A dieci anni dalla scomparsa, avvenuta il 21 febbraio 1999, l’Assessorato alla Cultura Turismo Manifestazioni e Tradizioni Veronesi del Comune di Verona dedica, nella Sala Polifunzionale del Palazzo della Gran Guardia (fino al 3 marzo, tutti i giorni dalle 11.00 alle 19.00), una bella mostra a Domenico Zangrandi, realizzata in collaborazione con la moglie dell’artista Nerea. [//]
Nativo di Quinzano (8 giugno 1928) e formato all’Accademia “G.B.Cignaroli”, dove ebbe per maestri i grandi pittori veronesi de tempo, Zangrandi allestì la sua prima personale nel 1948, ma spirito versatile qual era, amò esprimersi anche nella scultura, nella grafica e nella musica. In ambito più prettamente pittorico – quello maggiormente testimoniato nell’esposizione, specie nella fase matura -, Zangrandi, dopo gli esordi giovanili influenzati dalle istanze innovative dell’immediato dopoguerra, scoprì la dimensione religiosa con una spiccata attenzione verso gli umili e i sofferenti. Appartengono a questo filone ispirativo opere di grande forza espressiva e carica provocatoria quali “Fucilati” (1978), inchiodati al loro patibolo da un filo di spine come la corona del Cristo condannato; “Lottatori” (1987), che all’esaltazione della forza vincente privilegia enfatizzare la sofferenza dell’agone, divenendo metafora della sofferenza del vivere; l’antiretorica “Maternità” (1989), che trasforma il rapporto tra generatrice e generato in pura lotta; “Razzismo” (1990), con un Giudeo crocifisso; “Stia” (1980), autentica gabbia per uomini; o gli umanissimi e dolenti “Cristo terremotato” (1980) e “San Francesco e il lebbroso” (1984).
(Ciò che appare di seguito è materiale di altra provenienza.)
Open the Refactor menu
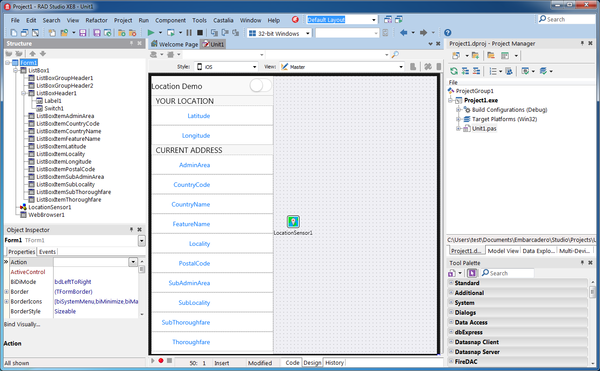pos(96,20)
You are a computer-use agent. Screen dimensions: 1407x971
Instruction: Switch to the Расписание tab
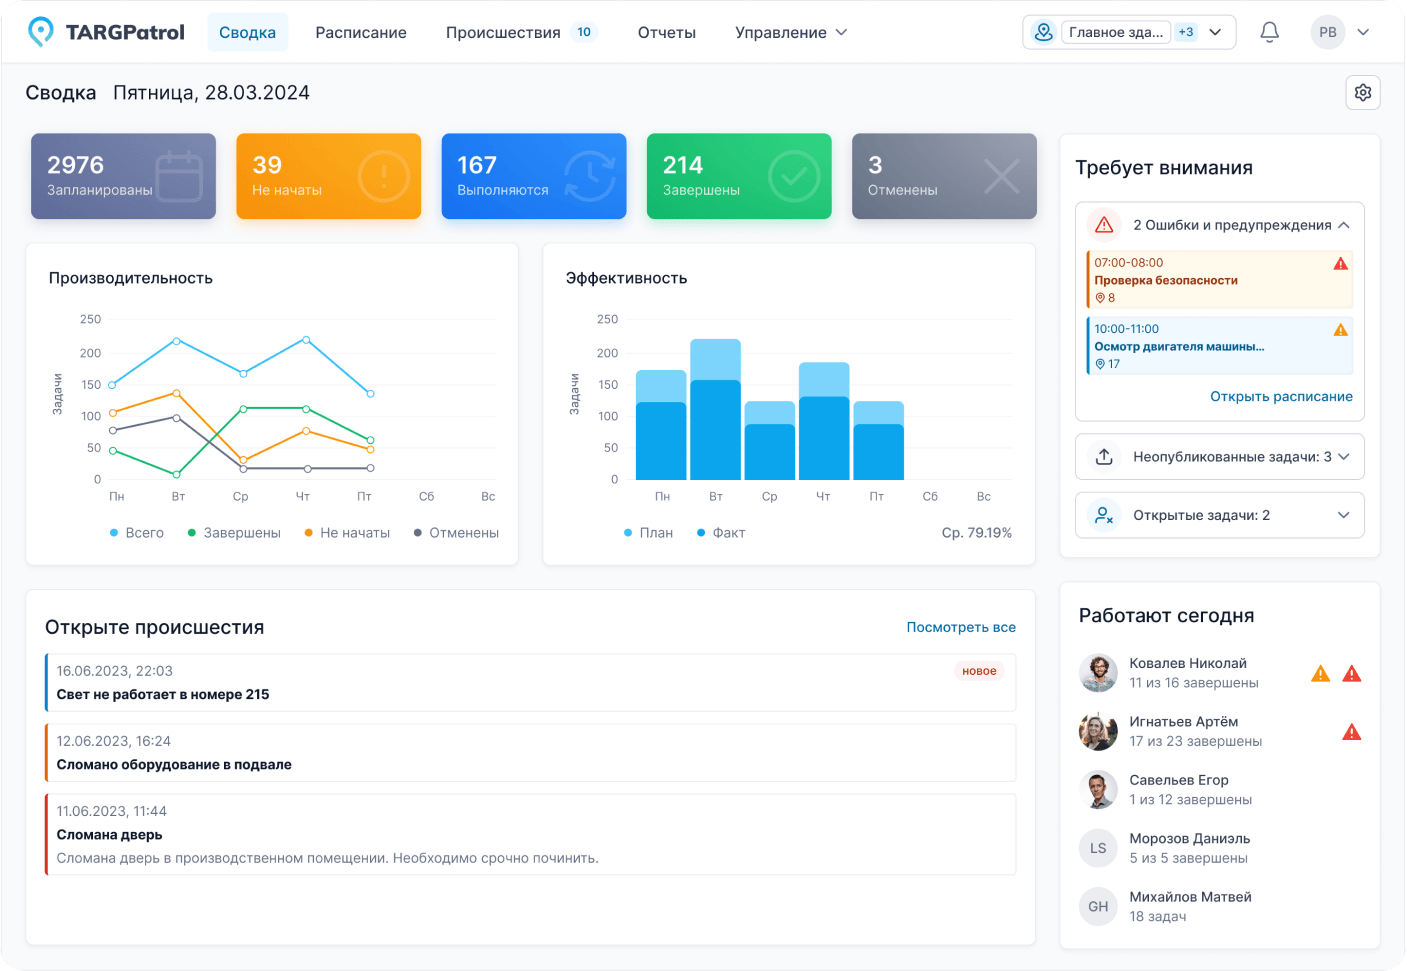click(361, 31)
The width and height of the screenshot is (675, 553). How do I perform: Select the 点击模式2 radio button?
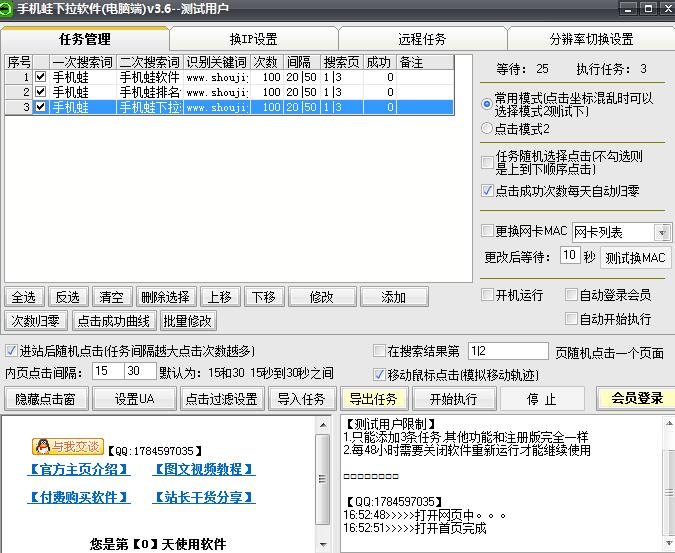[x=487, y=128]
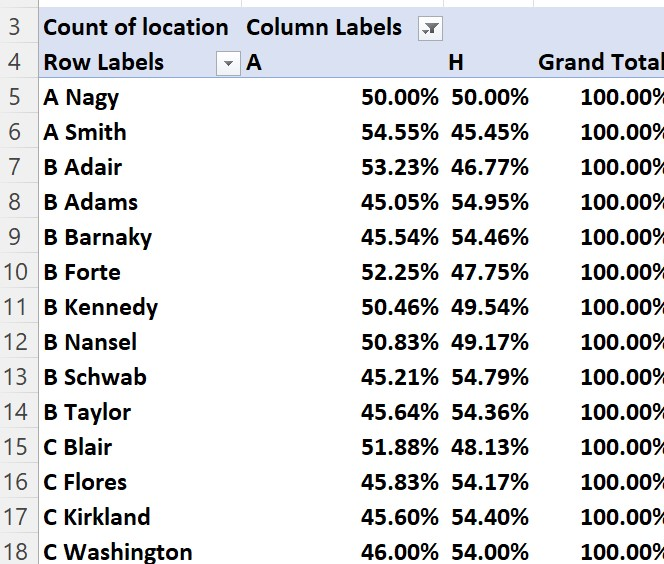Click row header number 18
Viewport: 664px width, 564px height.
(x=15, y=551)
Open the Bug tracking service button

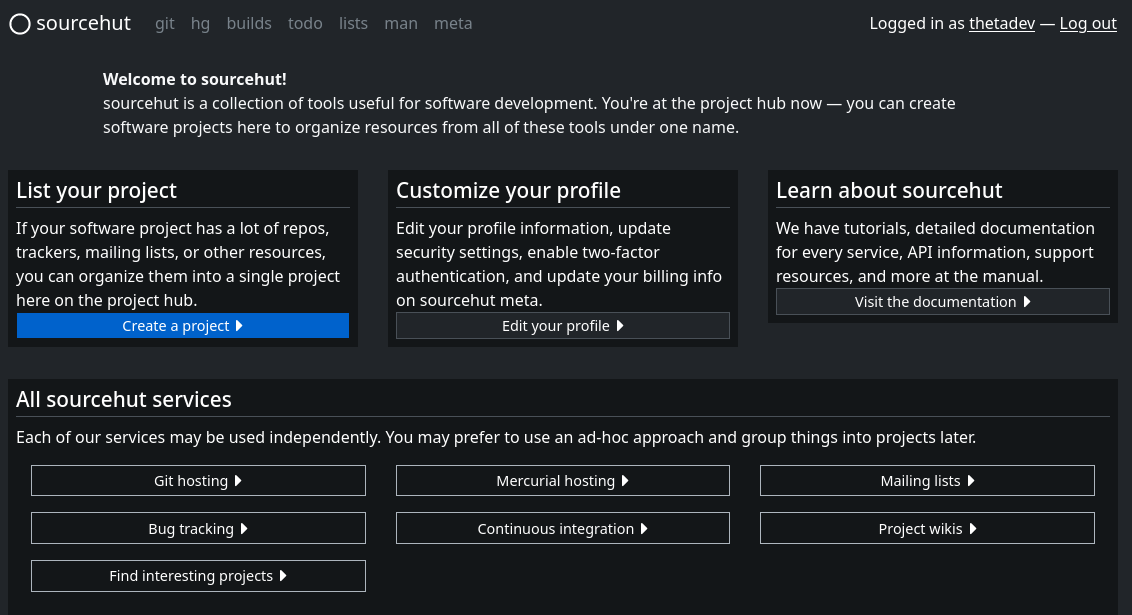point(198,529)
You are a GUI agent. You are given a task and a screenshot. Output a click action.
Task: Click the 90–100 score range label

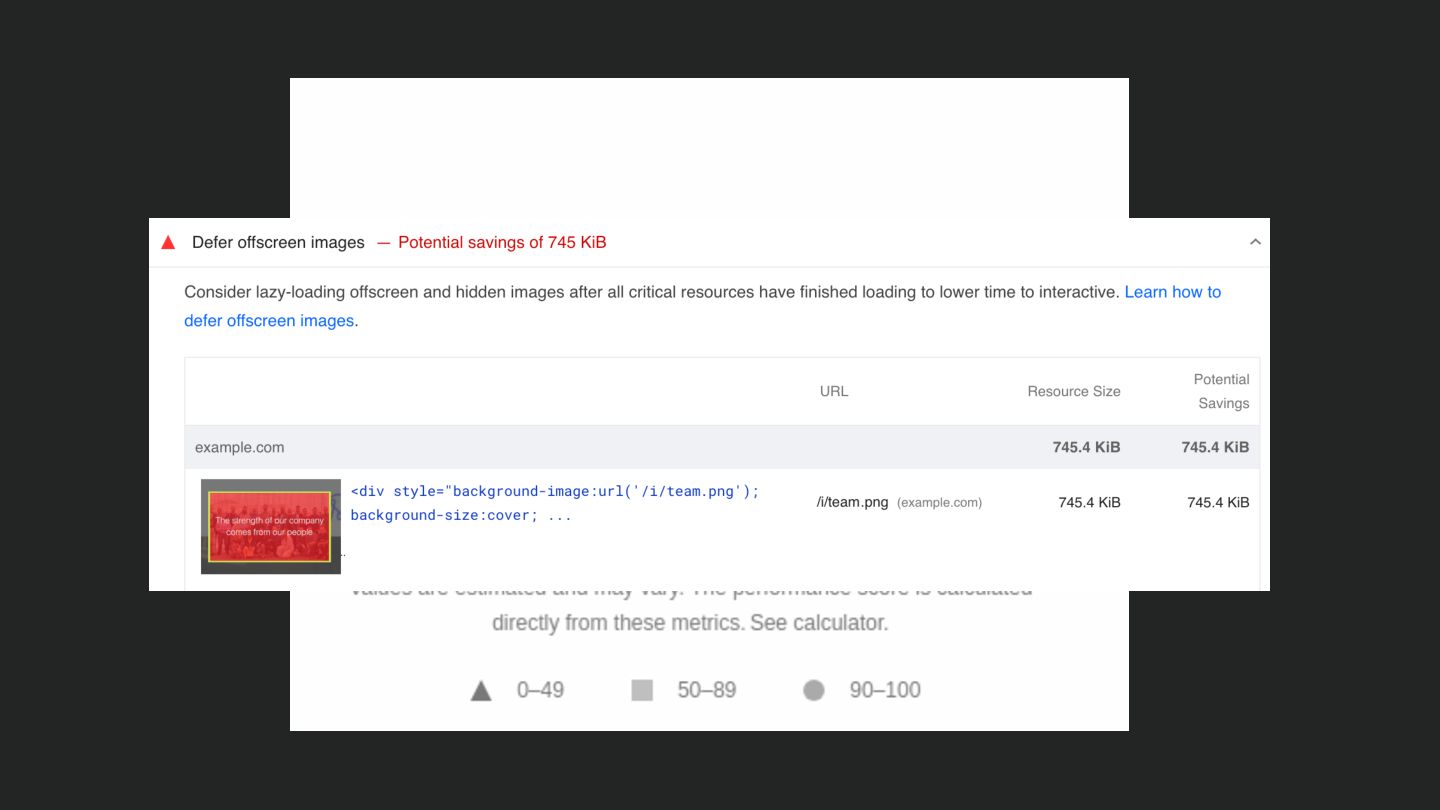(x=884, y=690)
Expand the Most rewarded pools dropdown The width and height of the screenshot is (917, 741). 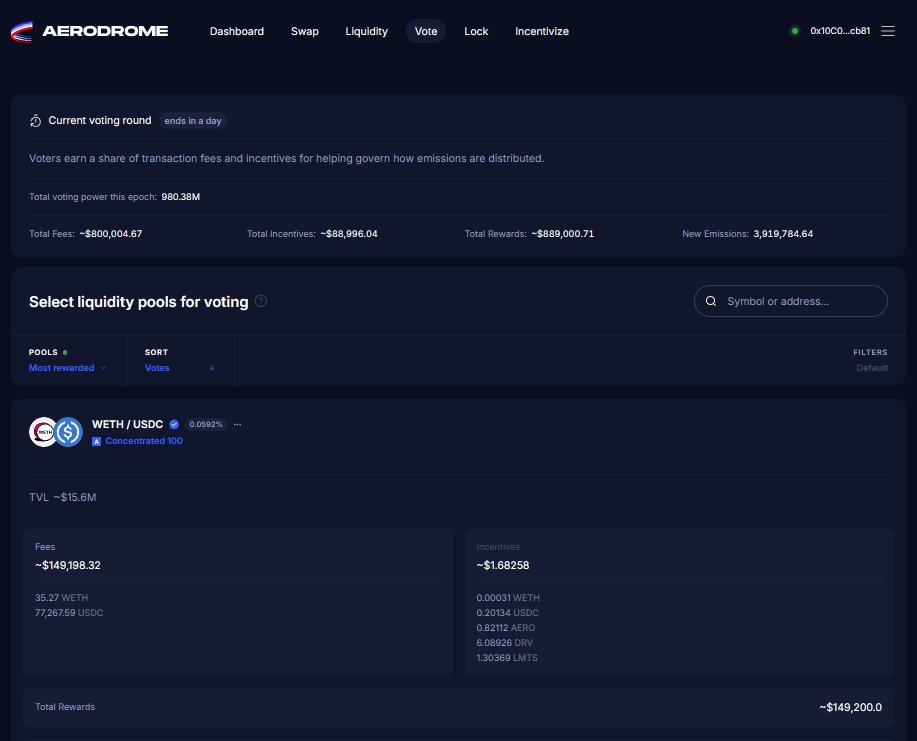pyautogui.click(x=67, y=368)
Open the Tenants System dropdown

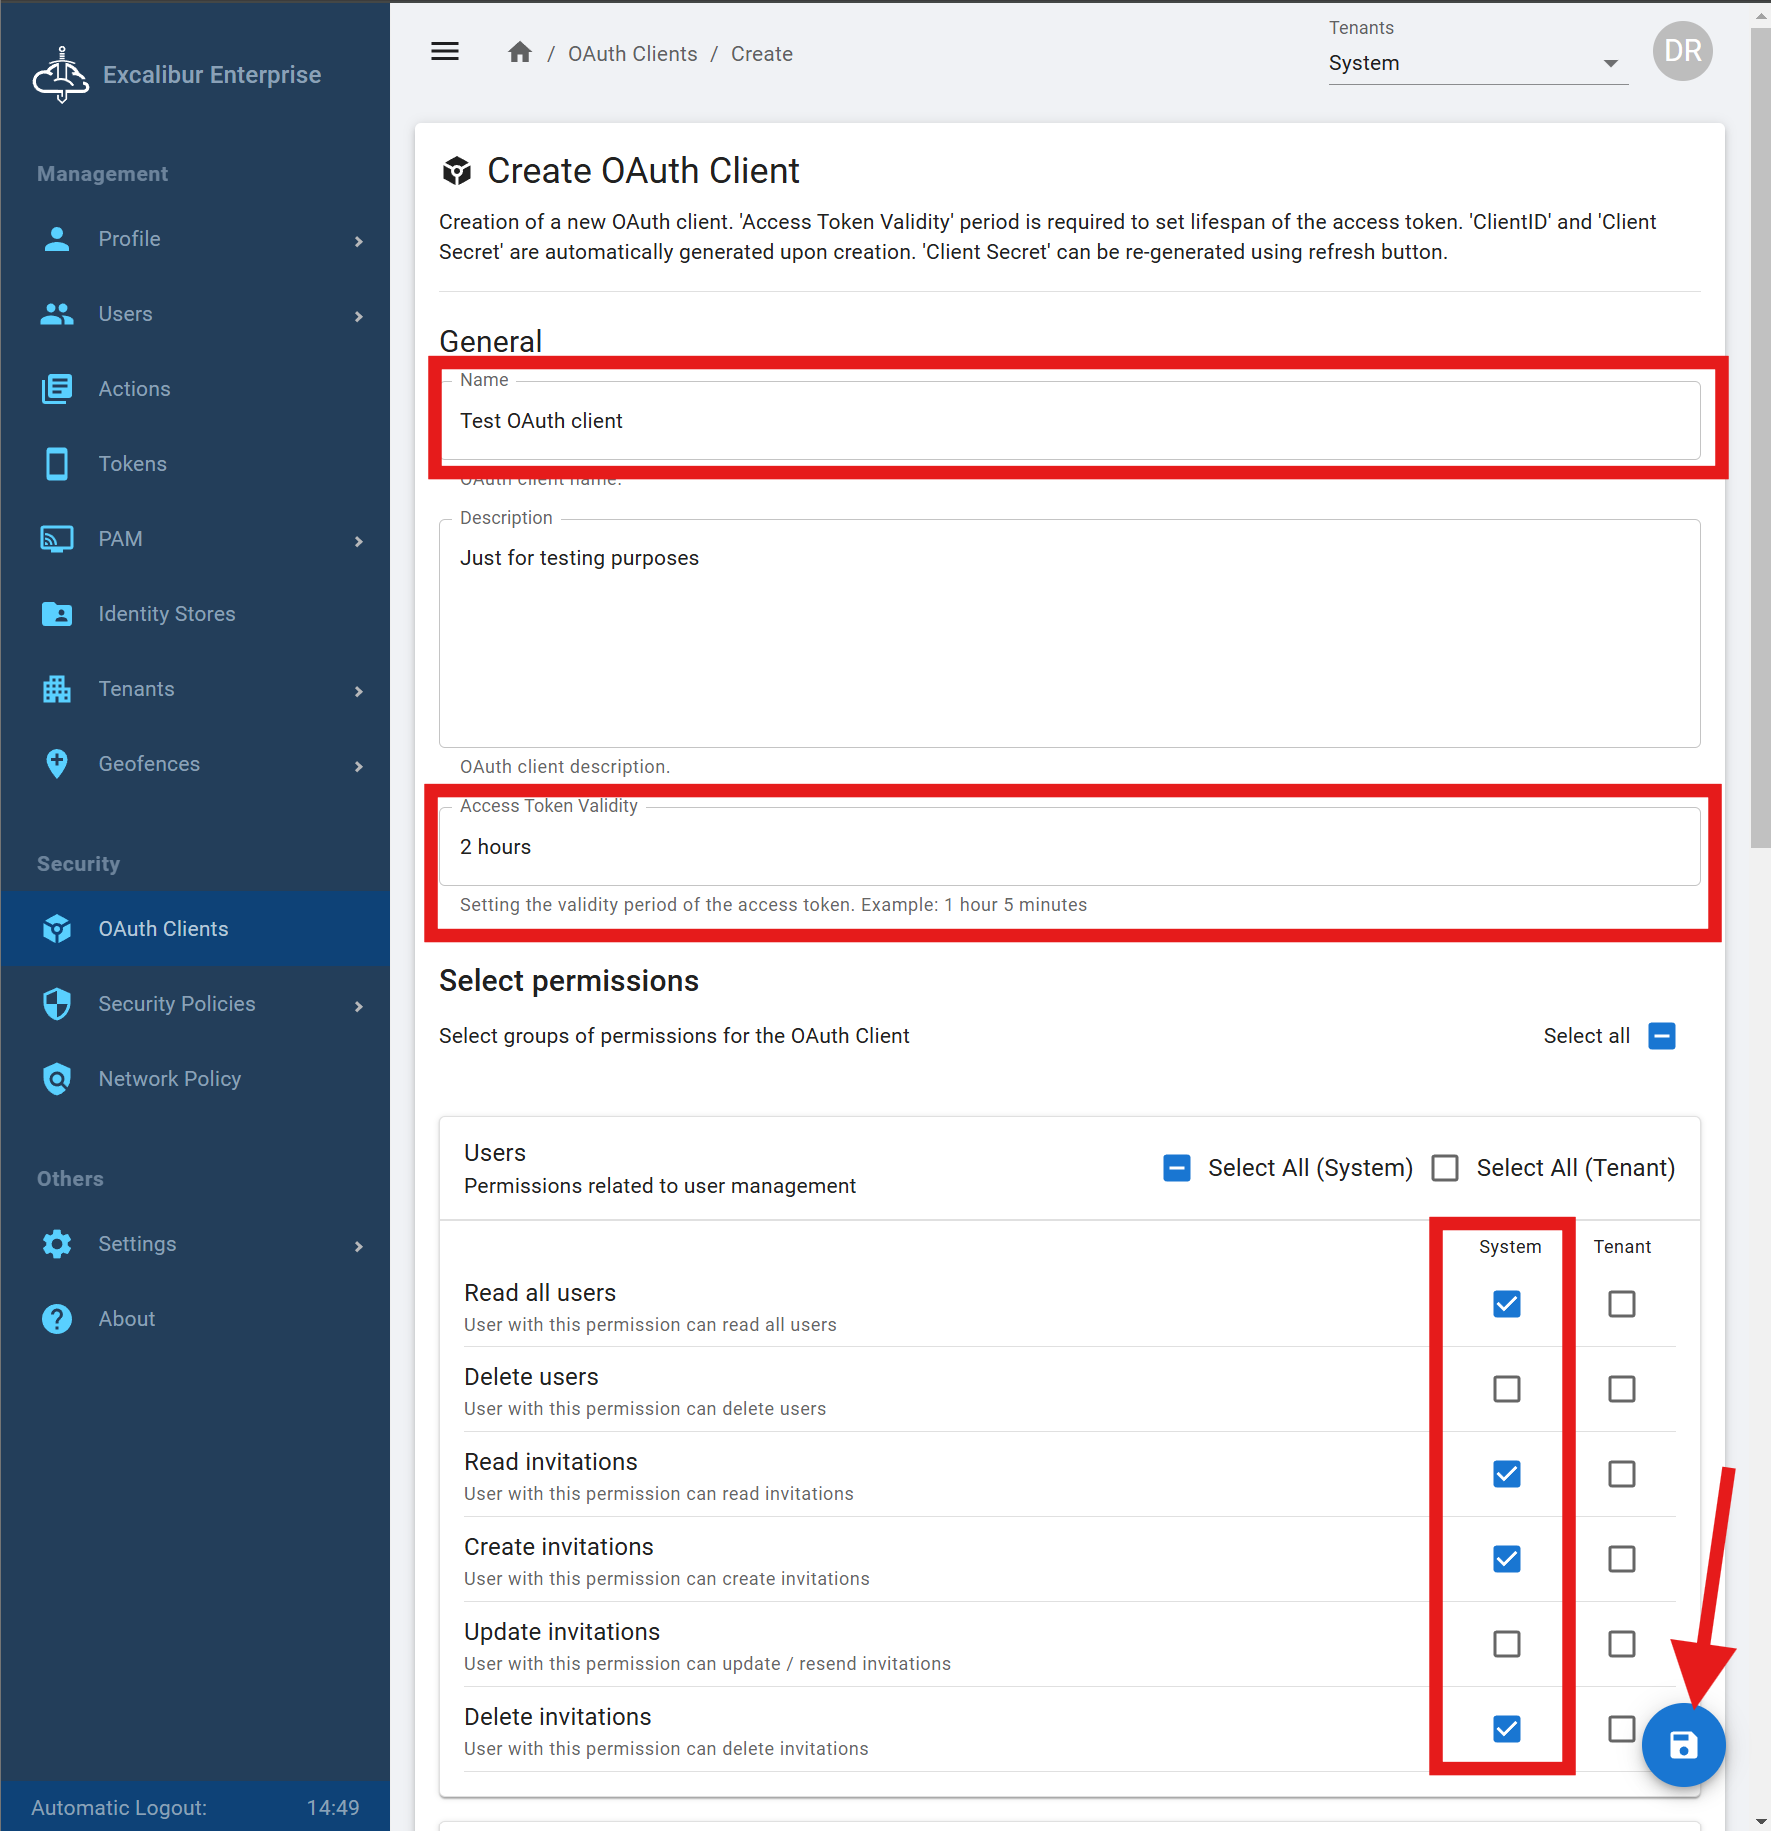pos(1477,63)
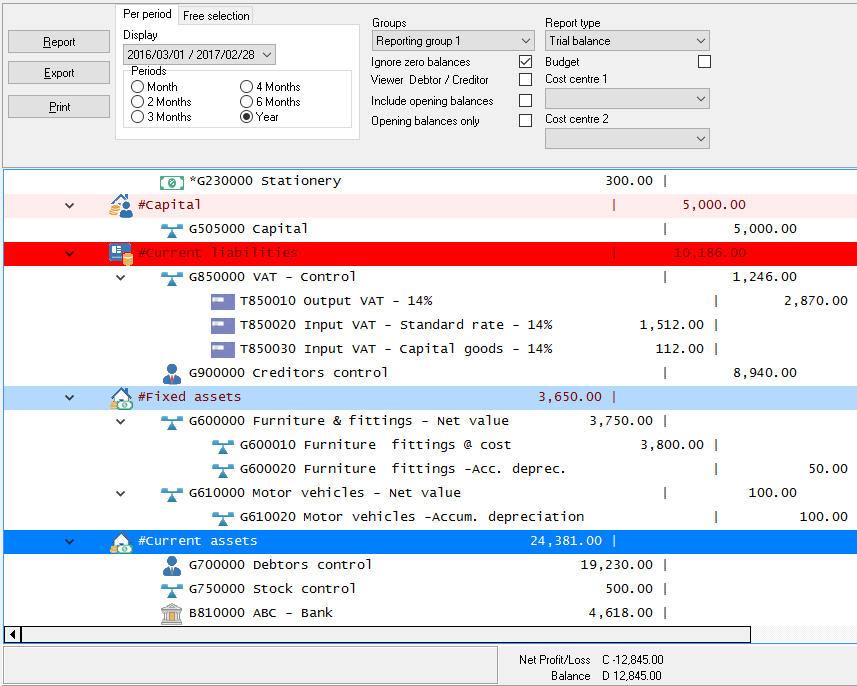Click the bank icon beside ABC - Bank

(x=172, y=613)

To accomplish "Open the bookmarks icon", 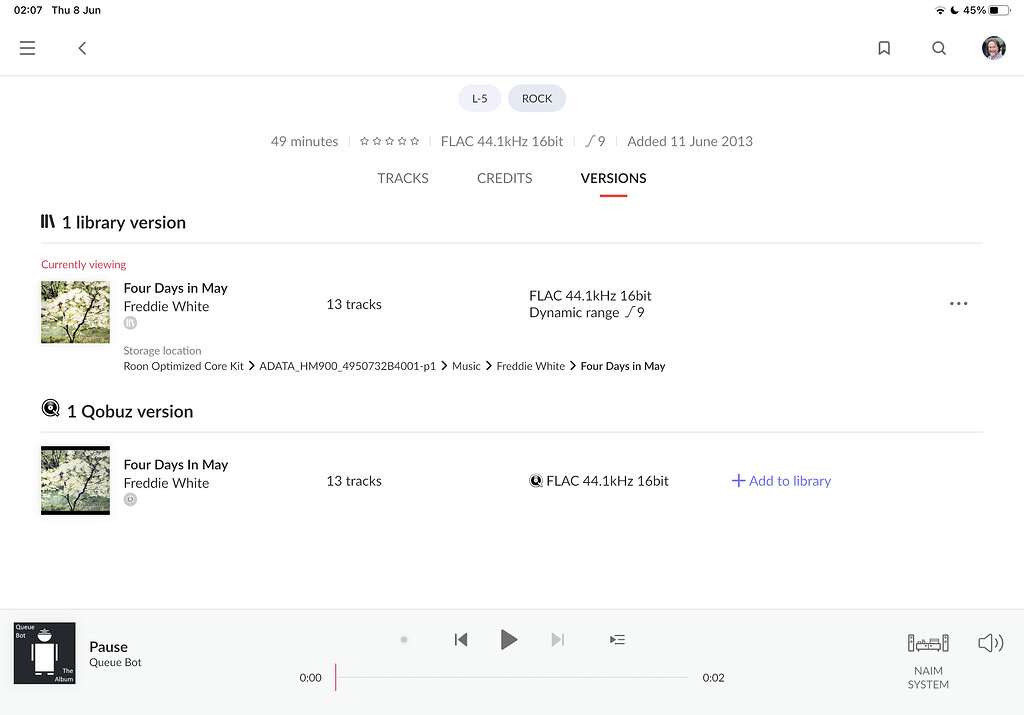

Tutti corpi di masaccesca possanza e terragna carnalità, spiritualizzati al filtro di un umano sentire, profondo e pietoso, dalle assonanze francescane; tutti avvolti e omologati nello stesso soffuso colore grigio-azzurro – poco veronese e molto bretone – squarciato da rare pennellate di rosso squillante, giallo, verde, caratterizzante anche i paesaggi e le nature morte, geometricamente inquadrate con rigore claustrofobico, riscattato soltanto dalle ariose aperture paesaggistiche sugli sfondi. Le stesse peculiarità si riscontrano nelle citazioni e nelle reminiscenze iconiche storiche, come ne “Il pianto delle Marie” (1984), echeggiante gli antichi “compianti”; in “Deposizione” (1971), versione antiretorica e popolaresca di uno dei grandi momenti della passione del Cristo; o in “Gioco di specchi”(1986), dove un volto è visto da tre angolazioni diverse. Significativi, inoltre, anche sul piano autobiografico e psicologico, gli autoritratti esposti: quello pensoso del 1978, “dopo la caduta”; quello “quaresimale” del 1986, con tanto di “renga”, spicchio d’uovo e mela; e quello “con colbacco” dell’85, focalizzato sullo sguardo ironico e furbesco del Maestro. Infine, la mostra ha il merito – secondo noi non di poca importanza – di esporre alcuni esempi dell’opera scultorea di Zangrandi, meno conosciuta e celebrata di quella pittorica, ma di certo non meno pregevole. Pur accomunati dalla stessa monumentale fisicità, “Donna alla finestra” (1991) esibisce anche molta eleganza e finezza nell’acconciatura dei capelli e nel decoro dell’abito; il “Giocatore di pallanuoto” (1991) fa prevalere, tra le dolci increspature dell’acqua, l’anelito alla vittoria sullo sforzo fisico; mentre “Costruzione” (1976) placa intrecci sofferti di linee puntute nell’ armonica struttura compositiva generale. L’ingresso è libero.